- _Text to read_
____

You know, just being very direct. Yeah. And having to pull people off the line and be like, you know, because, you know, you put a lot of pride in your work. And when someone comes in and doesn't take it seriously, it's like, yeah, it was like that. But if you do that here, I found out very quickly. It's like, yeah, you know, you got to switch up the playbook a little bit.

I had to put my brochure on managing kitchens in the paper shredder, you know, and recreate a new, it's just, yeah, create a new one because I've always likened it to punching somebody in the ribs while giving them a shoulder massage at the same time where there's a way to really convey the message without

being like a dick about it and also without looking soft because if you're not a dick but then you're soft and they don't respect you so it's kind of the way i have to i manage kitchens here and i think it's different from what i've witnessed where if it's a local chinese person on managing local chinese it's a lot more aggressive

where they can be like that to each other but the dynamic i have is if i came in like some of these chinese chefs do to their underlings it's just like they would absolutely stab me in the back they would not they wouldn't respond yeah so just the culture difference um maybe they're not as comfortable i i'm not really sure where that is why that dynamic is different but it's very

And I don't want to run a kitchen out of fear. I know some Western chefs here are like really hard on their cooks, but I don't want to do that at all because it makes me stressed out. I don't like that environment of coming in and being like, oh my God, I better make all this correct or else I'm really going to hear about it.

____

(Data on locating visible targets)
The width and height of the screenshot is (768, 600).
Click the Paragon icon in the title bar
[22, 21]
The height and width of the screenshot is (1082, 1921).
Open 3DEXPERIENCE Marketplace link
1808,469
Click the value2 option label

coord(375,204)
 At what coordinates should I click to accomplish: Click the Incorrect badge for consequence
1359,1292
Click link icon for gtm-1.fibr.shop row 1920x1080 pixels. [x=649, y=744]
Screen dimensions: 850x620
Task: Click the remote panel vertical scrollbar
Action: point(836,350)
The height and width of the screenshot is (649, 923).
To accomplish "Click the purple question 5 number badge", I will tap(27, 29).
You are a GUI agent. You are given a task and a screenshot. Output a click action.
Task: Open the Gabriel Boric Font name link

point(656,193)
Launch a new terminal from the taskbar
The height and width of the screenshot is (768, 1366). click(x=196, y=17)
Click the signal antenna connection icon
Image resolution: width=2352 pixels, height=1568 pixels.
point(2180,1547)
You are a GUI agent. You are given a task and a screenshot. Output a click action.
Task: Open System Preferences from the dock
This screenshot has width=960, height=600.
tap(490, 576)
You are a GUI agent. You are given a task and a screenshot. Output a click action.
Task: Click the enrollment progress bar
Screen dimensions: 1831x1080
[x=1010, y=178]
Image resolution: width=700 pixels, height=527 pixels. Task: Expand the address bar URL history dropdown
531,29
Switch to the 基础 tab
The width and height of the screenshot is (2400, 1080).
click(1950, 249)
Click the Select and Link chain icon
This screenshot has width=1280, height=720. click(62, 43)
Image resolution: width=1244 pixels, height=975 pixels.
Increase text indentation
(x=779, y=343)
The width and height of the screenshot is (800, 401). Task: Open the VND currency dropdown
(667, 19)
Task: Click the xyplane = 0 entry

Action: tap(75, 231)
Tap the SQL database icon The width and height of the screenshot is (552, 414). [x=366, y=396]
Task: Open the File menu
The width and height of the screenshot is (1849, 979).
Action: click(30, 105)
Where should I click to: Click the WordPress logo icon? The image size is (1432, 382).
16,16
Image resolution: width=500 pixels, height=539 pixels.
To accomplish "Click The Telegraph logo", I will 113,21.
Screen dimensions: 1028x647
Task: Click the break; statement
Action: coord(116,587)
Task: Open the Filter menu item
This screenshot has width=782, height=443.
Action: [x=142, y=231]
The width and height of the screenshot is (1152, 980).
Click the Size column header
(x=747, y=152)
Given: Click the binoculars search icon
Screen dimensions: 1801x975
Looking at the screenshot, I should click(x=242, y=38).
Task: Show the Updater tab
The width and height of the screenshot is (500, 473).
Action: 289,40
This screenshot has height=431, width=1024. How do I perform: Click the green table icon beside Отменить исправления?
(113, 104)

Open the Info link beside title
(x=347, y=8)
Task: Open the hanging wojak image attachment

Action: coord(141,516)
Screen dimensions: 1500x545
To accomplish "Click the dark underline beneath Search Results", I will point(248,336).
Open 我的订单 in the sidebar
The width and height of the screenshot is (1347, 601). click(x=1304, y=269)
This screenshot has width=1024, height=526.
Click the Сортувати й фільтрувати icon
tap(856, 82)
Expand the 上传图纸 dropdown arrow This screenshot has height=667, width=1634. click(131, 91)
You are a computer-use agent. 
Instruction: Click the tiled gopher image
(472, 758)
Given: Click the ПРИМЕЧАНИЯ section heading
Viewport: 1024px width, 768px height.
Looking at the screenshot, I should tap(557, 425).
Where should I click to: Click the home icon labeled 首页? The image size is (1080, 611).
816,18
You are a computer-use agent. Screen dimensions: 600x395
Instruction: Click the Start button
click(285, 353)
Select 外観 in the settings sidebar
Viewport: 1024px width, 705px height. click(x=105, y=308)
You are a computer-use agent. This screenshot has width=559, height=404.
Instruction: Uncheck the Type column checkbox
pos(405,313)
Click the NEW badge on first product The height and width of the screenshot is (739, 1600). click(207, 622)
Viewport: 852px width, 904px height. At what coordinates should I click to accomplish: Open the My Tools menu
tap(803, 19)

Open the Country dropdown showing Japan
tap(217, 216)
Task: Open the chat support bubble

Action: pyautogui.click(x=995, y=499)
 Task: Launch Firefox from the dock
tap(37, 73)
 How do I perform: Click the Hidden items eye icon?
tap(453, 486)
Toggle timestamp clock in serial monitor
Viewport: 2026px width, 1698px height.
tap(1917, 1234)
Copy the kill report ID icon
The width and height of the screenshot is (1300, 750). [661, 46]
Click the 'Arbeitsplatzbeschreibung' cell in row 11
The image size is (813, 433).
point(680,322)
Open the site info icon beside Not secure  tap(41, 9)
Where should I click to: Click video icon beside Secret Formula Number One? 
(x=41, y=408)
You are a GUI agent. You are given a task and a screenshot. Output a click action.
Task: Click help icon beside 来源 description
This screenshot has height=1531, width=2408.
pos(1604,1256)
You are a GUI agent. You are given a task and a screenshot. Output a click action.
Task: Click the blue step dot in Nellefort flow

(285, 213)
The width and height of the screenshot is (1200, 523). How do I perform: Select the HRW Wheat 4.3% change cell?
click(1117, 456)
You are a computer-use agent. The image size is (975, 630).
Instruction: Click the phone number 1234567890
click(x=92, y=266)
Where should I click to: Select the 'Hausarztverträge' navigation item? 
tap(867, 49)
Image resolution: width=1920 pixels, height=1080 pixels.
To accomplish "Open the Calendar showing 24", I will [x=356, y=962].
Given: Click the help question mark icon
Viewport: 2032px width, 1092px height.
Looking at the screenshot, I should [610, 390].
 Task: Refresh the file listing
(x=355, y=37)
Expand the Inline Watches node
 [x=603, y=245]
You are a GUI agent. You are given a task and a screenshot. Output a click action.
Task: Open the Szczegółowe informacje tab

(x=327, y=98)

____

- _Aim 1_
Answer these questions from the text on managing kitchens:
(a) What did the speaker put in the paper shredder?
(b) What has the speaker always likened the way of conveying a message to?
(c) What effect does being really hard on cooks have on the speaker?
- _Aim 2_
In the entries, rename "screenshot" to "image" from the line with "Task: Show the Updater tab" to the line with "Action: coord(141,516)", and change nothing else. Give back only those lines.
The entries bear no relation to the text on managing kitchens.

- _Exercise answer 1_
(a) The speaker's brochure on managing kitchens.
(b) Punching somebody in the ribs while giving them a shoulder massage at the same time.
(c) It makes the speaker stressed out.

- _Exercise answer 2_
Task: Show the Updater tab
The width and height of the image is (500, 473).
Action: 289,40
This image has height=431, width=1024. How do I perform: Click the green table icon beside Отменить исправления?
(113, 104)

Open the Info link beside title
(x=347, y=8)
Task: Open the hanging wojak image attachment

Action: coord(141,516)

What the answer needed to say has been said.